How Do You Scale Culture During Growth Phases?

Each organisation has its own unique culture that defines and differentiates it, even at the start-up stage. It could be the camaraderie among team members or a strong family culture or certain agility in decision making. As the company grows, there is a real danger that the unique culture may not survive the expansion drive.

The ability of the organization to scale its culture such that it survives the growth phase is an important success factor. It’s not possible without a structured mechanism or a plan to help achieve this.

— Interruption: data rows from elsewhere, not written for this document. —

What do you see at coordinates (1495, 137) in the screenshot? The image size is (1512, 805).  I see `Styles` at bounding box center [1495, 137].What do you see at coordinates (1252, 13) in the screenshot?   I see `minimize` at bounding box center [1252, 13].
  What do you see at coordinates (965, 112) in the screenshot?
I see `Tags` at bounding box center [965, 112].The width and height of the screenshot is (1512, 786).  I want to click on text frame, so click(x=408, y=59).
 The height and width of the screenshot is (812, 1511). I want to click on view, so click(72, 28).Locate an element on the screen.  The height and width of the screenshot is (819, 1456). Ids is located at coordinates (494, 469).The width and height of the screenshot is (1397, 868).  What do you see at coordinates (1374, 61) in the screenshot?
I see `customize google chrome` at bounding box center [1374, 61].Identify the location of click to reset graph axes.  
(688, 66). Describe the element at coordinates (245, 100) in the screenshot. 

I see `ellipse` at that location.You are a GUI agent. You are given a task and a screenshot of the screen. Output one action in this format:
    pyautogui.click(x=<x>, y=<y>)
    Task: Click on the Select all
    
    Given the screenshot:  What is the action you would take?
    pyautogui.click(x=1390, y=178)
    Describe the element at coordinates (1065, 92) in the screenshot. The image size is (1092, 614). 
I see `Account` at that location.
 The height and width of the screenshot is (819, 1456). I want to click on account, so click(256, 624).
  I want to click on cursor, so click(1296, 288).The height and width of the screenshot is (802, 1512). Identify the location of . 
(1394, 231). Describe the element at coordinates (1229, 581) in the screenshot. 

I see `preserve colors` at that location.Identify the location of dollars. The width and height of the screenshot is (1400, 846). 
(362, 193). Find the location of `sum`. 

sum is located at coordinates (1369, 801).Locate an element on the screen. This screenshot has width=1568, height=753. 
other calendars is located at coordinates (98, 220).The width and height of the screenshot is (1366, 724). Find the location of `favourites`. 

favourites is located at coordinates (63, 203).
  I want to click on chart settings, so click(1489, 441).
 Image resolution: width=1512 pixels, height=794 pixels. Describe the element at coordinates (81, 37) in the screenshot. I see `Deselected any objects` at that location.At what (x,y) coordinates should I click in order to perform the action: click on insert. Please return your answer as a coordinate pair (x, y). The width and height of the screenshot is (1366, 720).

Identify What Makes You Unique

Every organization has its own inherent culture that makes it unique. Sometimes, these unsaid rules, values, and practices that are unique to the culture simply need to be formalized. For example, Twitter has a quarterly ‘Hack week’ that allows employees to explore their own ideas. Netflix offers unlimited vacation days to its employees, right from the beginning. Identifying what makes you unique is useful to ensure consistency as the organization grows globally.

Dial-up the Good; Dial-down the Bad

Certain aspects of the culture might need to be dialled up to accommodate future growth, while some things need to be dialled down. For instance, if the organisation has a naturally dynamic culture, this quality might hold it in good stead during a growth phase. However, a lack of discipline in accounting practices will need to be fixed.

Define the Culture

Involve both HR and leadership to arriving at an accurate articulation of the culture through a consultative approach. Some questions need to be asked: What are the non-negotiable core values of the organisation? What are the principles that govern the operations of the organisation on a day-to-day basis? How well is the culture aligned with the organisation’s business goals?

Walk the Talk

Any exercise to safeguard organisational culture in times of growth can only be successful if leaders champion it wholeheartedly. Getting leaders to truly live the non-negotiable aspects of the culture on the ground is hard work.

Have a Clear Framework

Let’s say that compassion, empathy and people centricity are stated values of the organisation. In such a case, if there is an employee who is performing poorly due to personal issues, how do you ensure that everyone on the team shows genuine concern, rather than viewing the employee’s performance in isolation? How does one balance the values with business interests? Having a common framework in place to guide these choices can help.

Enabling leaders to live the ethos and create a sustainable culture requires a strong governance and communication framework. It needs to be facilitated through the right toolkits, templates, and action plans.

As business objectives evolve, so will the culture. A dynamic culture that is closely tied to core values is the only way to achieve sustainable growth.